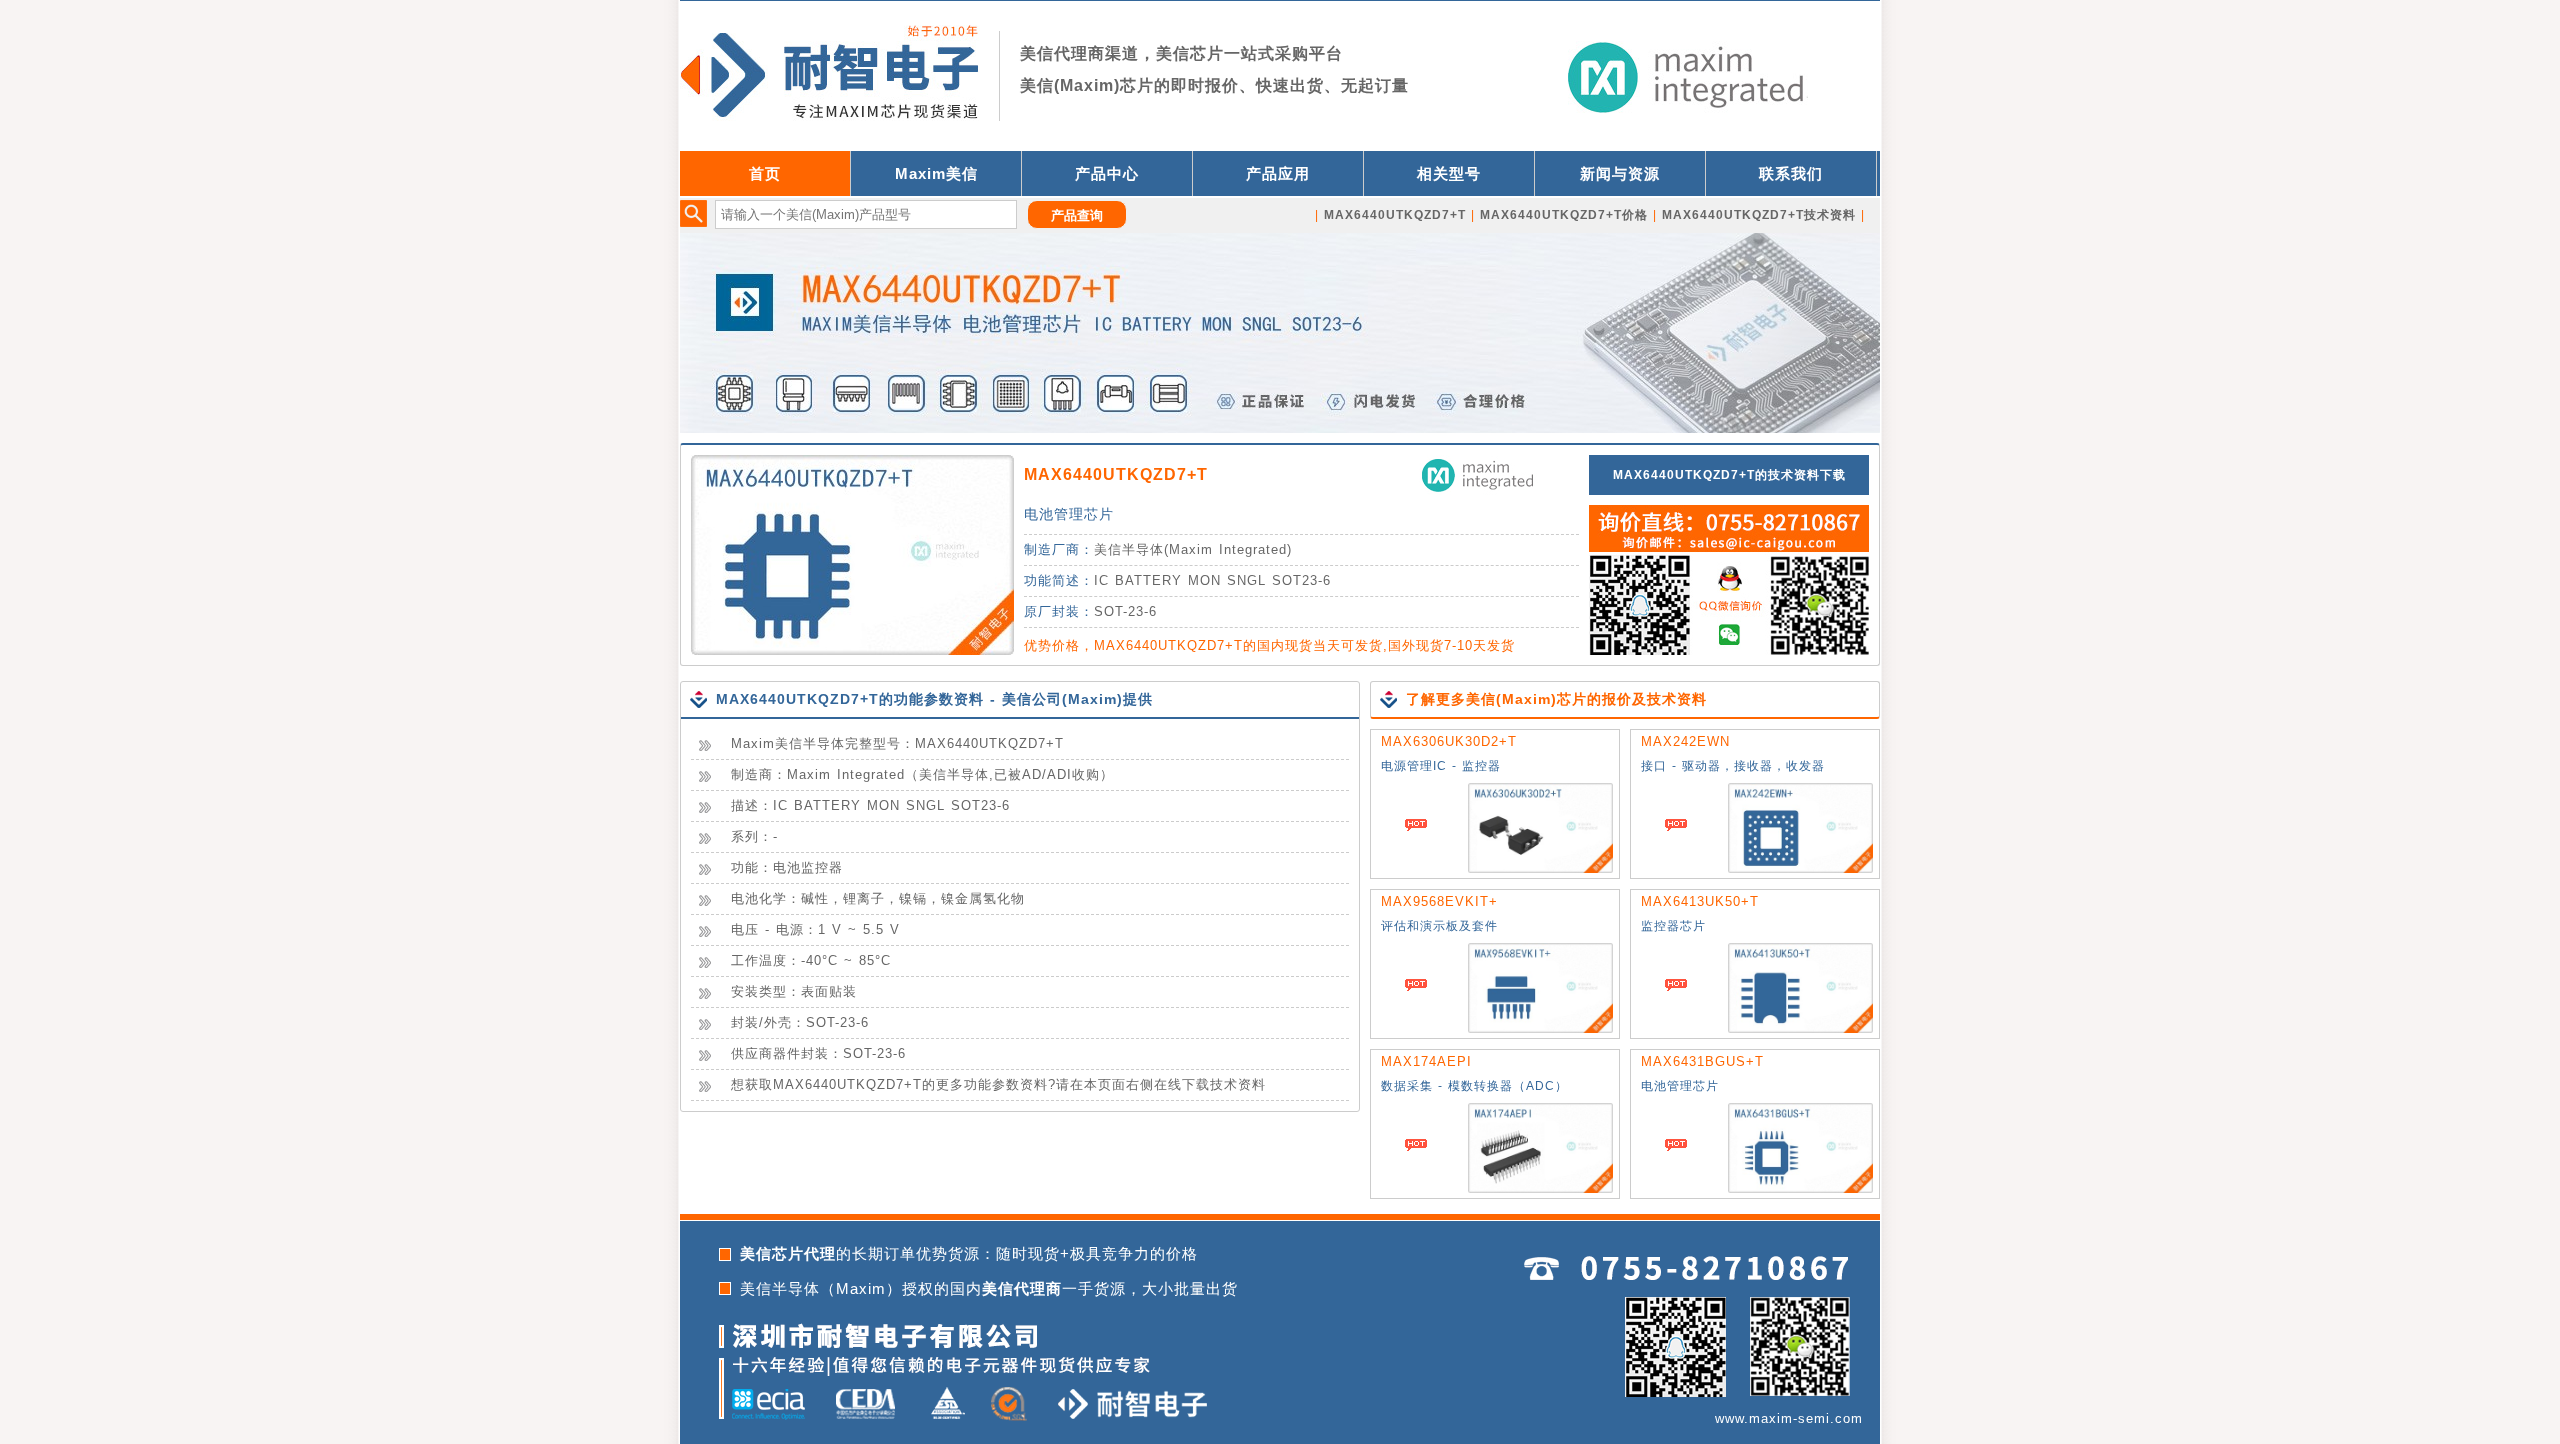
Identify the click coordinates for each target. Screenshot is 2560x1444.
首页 (765, 173)
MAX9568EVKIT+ (1439, 901)
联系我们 (1791, 173)
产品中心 (1107, 173)
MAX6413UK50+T (1700, 901)
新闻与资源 (1620, 173)
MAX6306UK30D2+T (1449, 741)
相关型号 (1449, 173)
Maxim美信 (936, 173)
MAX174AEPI (1426, 1061)
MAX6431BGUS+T (1702, 1061)
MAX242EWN (1685, 741)
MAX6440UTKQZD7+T (1116, 474)
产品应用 (1278, 173)
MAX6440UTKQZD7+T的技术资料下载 (1729, 475)
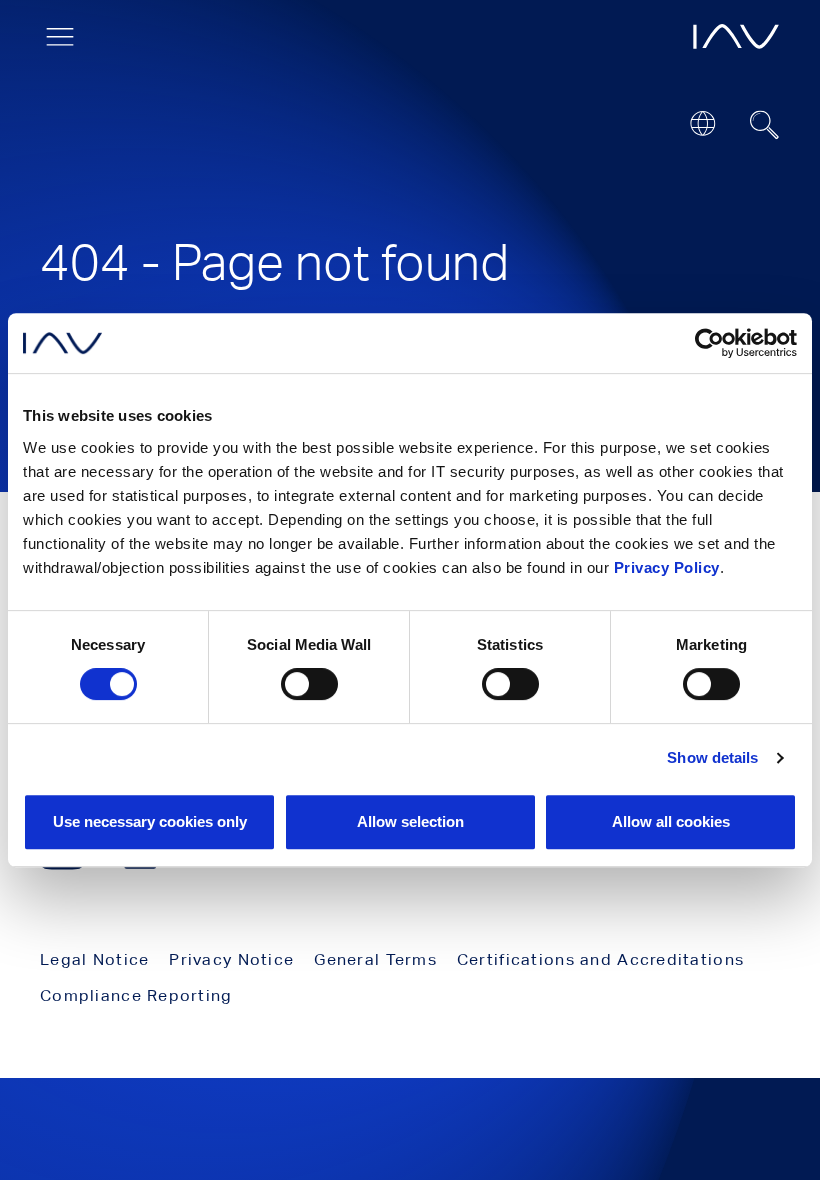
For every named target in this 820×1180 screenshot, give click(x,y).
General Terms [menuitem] (375, 959)
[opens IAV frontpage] (736, 36)
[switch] (309, 684)
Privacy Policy (667, 567)
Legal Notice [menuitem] (94, 959)
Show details (712, 757)
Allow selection (410, 821)
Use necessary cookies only (150, 821)
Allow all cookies (671, 821)
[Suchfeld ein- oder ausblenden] (765, 125)
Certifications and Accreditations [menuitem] (600, 959)
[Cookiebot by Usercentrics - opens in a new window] (709, 343)
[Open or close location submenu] (702, 123)
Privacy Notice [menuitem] (231, 959)
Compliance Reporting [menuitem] (136, 995)
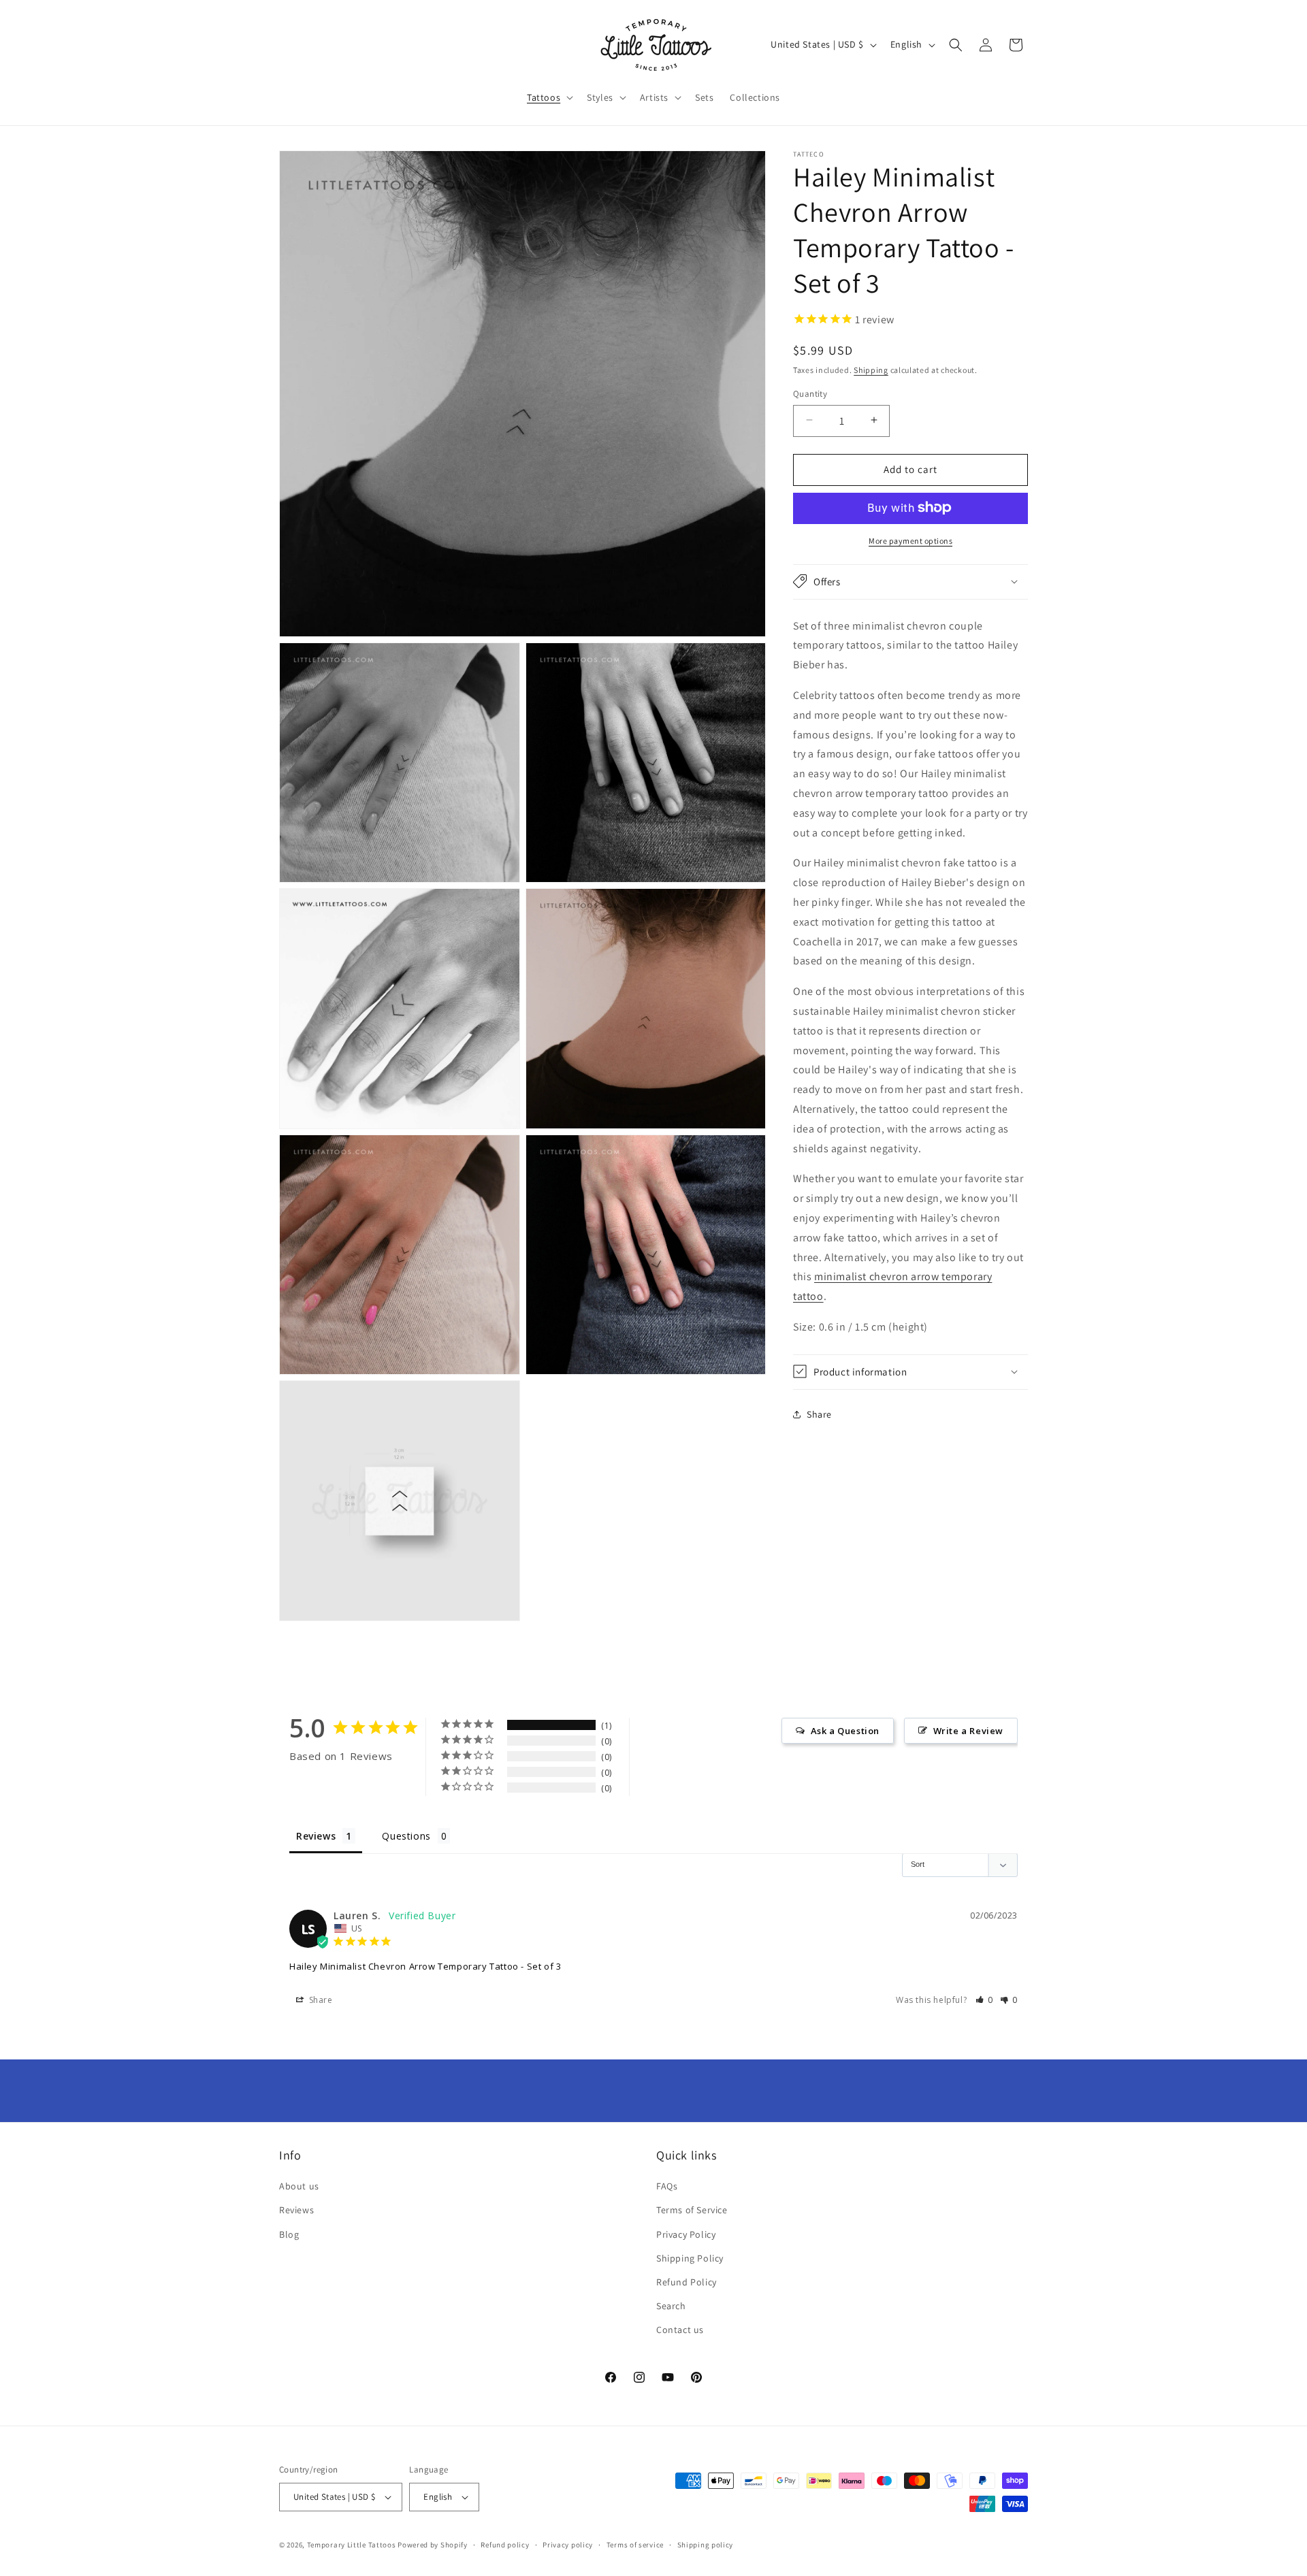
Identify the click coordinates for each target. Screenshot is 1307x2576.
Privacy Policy (685, 2234)
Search (671, 2306)
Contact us (680, 2330)
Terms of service (635, 2544)
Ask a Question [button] (845, 1731)
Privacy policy (568, 2544)
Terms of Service (692, 2210)
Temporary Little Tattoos (351, 2544)
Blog (289, 2234)
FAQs (666, 2186)
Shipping (871, 369)
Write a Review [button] (968, 1731)
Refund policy (505, 2544)
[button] (549, 97)
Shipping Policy (690, 2258)
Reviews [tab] (316, 1835)
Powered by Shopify (433, 2544)
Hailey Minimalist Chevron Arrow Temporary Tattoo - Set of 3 (425, 1966)
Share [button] (819, 1413)
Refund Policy (686, 2282)
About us (299, 2186)
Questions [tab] (406, 1835)
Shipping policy (705, 2544)
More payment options (910, 540)
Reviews (296, 2210)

--------

• **WHAT IS NEEDED**:
With the pictures removed, return the listing above in its exact original wording.

• **WRITTEN REPLY**:
Identify the click coordinates for each target. Screenshot is 2560x1444.
首页 (765, 173)
MAX9568EVKIT+ (1439, 901)
联系我们 (1791, 173)
产品中心 (1107, 173)
MAX6413UK50+T (1700, 901)
新闻与资源 (1620, 173)
MAX6306UK30D2+T (1449, 741)
相关型号 (1449, 173)
Maxim美信 (936, 173)
MAX174AEPI (1426, 1061)
MAX6431BGUS+T (1702, 1061)
MAX242EWN (1685, 741)
MAX6440UTKQZD7+T (1116, 474)
产品应用 (1278, 173)
MAX6440UTKQZD7+T的技术资料下载 (1729, 475)
For every named target in this 820×1180 screenshot, give click(x,y).
General Terms [menuitem] (375, 959)
[opens IAV frontpage] (736, 36)
[switch] (309, 684)
Privacy Policy (667, 567)
Legal Notice [menuitem] (94, 959)
Show details (712, 757)
Allow selection (410, 821)
Use necessary cookies only (150, 821)
Allow all cookies (671, 821)
[Suchfeld ein- oder ausblenden] (765, 125)
Certifications and Accreditations [menuitem] (600, 959)
[Cookiebot by Usercentrics - opens in a new window] (709, 343)
[Open or close location submenu] (702, 123)
Privacy Notice [menuitem] (231, 959)
Compliance Reporting [menuitem] (136, 995)
Identify the click coordinates for each target. Screenshot is 1307x2576.
Privacy Policy (685, 2234)
Search (671, 2306)
Contact us (680, 2330)
Terms of service (635, 2544)
Ask a Question [button] (845, 1731)
Privacy policy (568, 2544)
Terms of Service (692, 2210)
Temporary Little Tattoos (351, 2544)
Blog (289, 2234)
FAQs (666, 2186)
Shipping (871, 369)
Write a Review [button] (968, 1731)
Refund policy (505, 2544)
[button] (549, 97)
Shipping Policy (690, 2258)
Reviews [tab] (316, 1835)
Powered by Shopify (433, 2544)
Hailey Minimalist Chevron Arrow Temporary Tattoo - Set of 3 (425, 1966)
Share [button] (819, 1413)
Refund Policy (686, 2282)
About us (299, 2186)
Questions [tab] (406, 1835)
Shipping policy (705, 2544)
More payment options (910, 540)
Reviews (296, 2210)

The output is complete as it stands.